The empowered committee on stressed power assets, which met here for the first time on Friday, deliberated on possible changes in fuel allocation policies, regulatory frameworks and solutions to the vexed issue of irregular payments from discoms.
The empowered committee on stressed power assets, which met here for the first time on Friday, deliberated on possible changes in fuel allocation policies, regulatory frameworks and solutions to the vexed issue of irregular payments from discoms. It also discussed a payment security mechanism for independent power companies, which has been a long-standing demand of private power firms, sources said.
The panel, however, could not make significant headway as no representative from the Reserve Bank of India (RBI) turned up. On the agenda was a proposal to set up an asset reconstruction company (ARC) to take over banks’ stressed power assets. Implementation of the Pariwartan scheme — the ARC plan formulated by the Rural Electrification Corporation — requires amendments to the relevant RBI regulations.

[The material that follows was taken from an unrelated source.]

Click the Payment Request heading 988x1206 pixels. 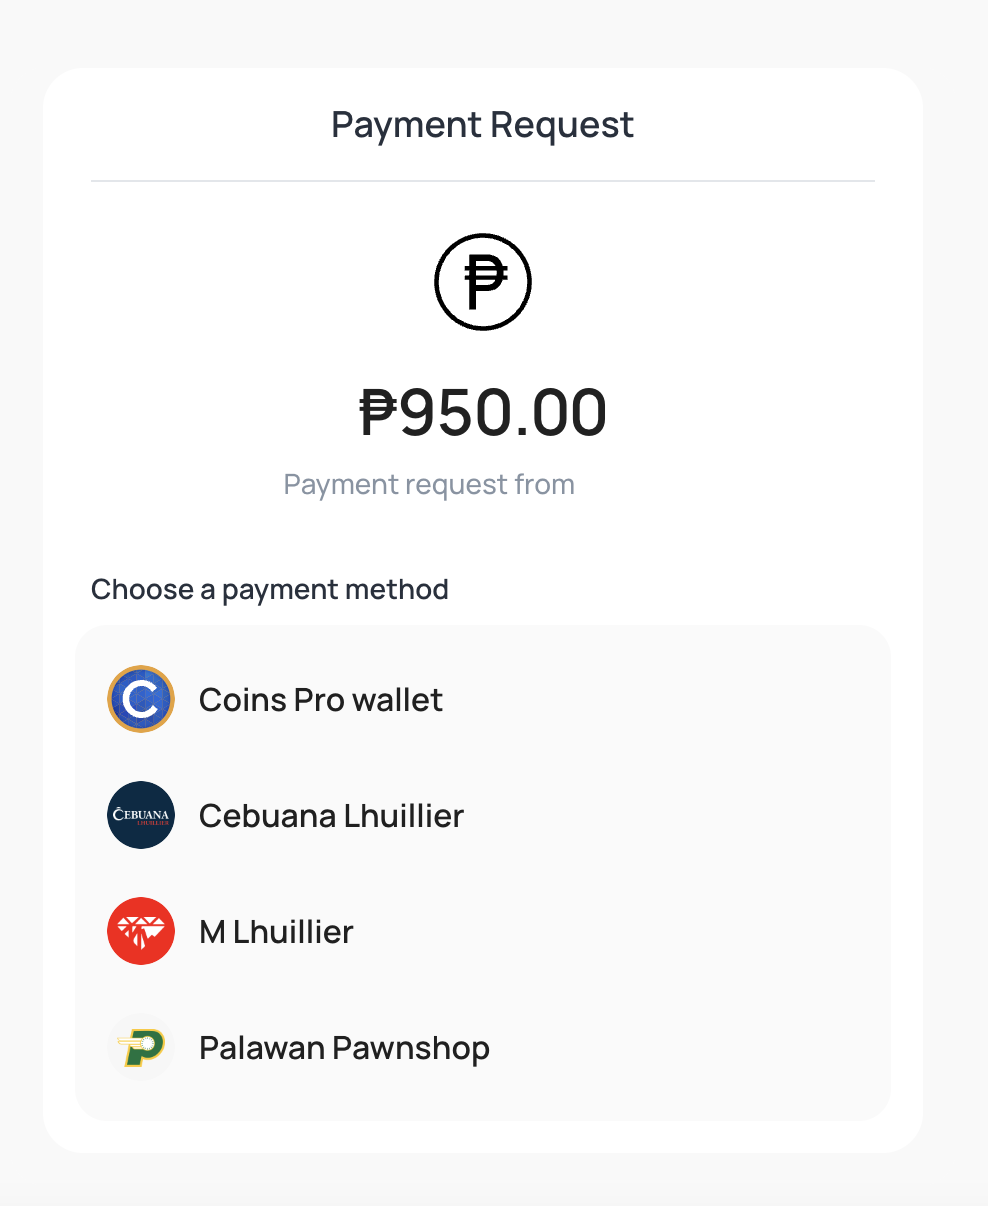pos(482,125)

The Allahabad High Court, while refusing a special waiver to the power sector from the RBI’s February 12 circular on Monday, had directed the committee to come up with a report by September end.

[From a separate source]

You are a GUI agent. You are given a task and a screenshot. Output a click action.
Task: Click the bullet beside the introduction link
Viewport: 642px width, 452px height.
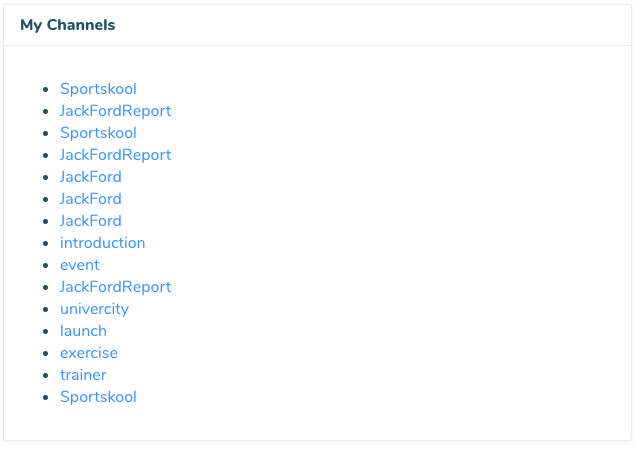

The HC also asked the power ministry to invite a senior RBI official to be a part of the committee.
As reported by FE earlier, the government is also unlikely to direct the RBI, using its powers under the Section 7 of the RBI Act for the first time, to give special relief to power sector from the central bank’s February 12 circular. The RBI directive was that if a resolution plan was not found by August 27, insolvency proceedings must be invoked against defaulting companies.
According to the power ministry’s assessment, a large chunk of the 34 coal-based projects — with a combined capacity of about 39 gigawatts and banks’ exposure of Rs 1.75 lakh crore — would be taking the insolvency route. Analysts estimate resolution under this process could result in hefty haircuts of up to 70% for banks.
According to the finance ministry, less than a dozen companies could get impacted by the circular, half of which could revived and the rest might be dragged to insolvency court.
Representatives from the ministries of power, coal, finance and railways along with the heads of lenders of the State Bank of India, Punjab National Bank, ICICI Bank, Power Finance Corporation and Rural Electrification Corporation are also a part of the committee. Friday’s meeting, which lasted for more than 90 minutes, was held at Cabinet secretary PK Sinha’s office.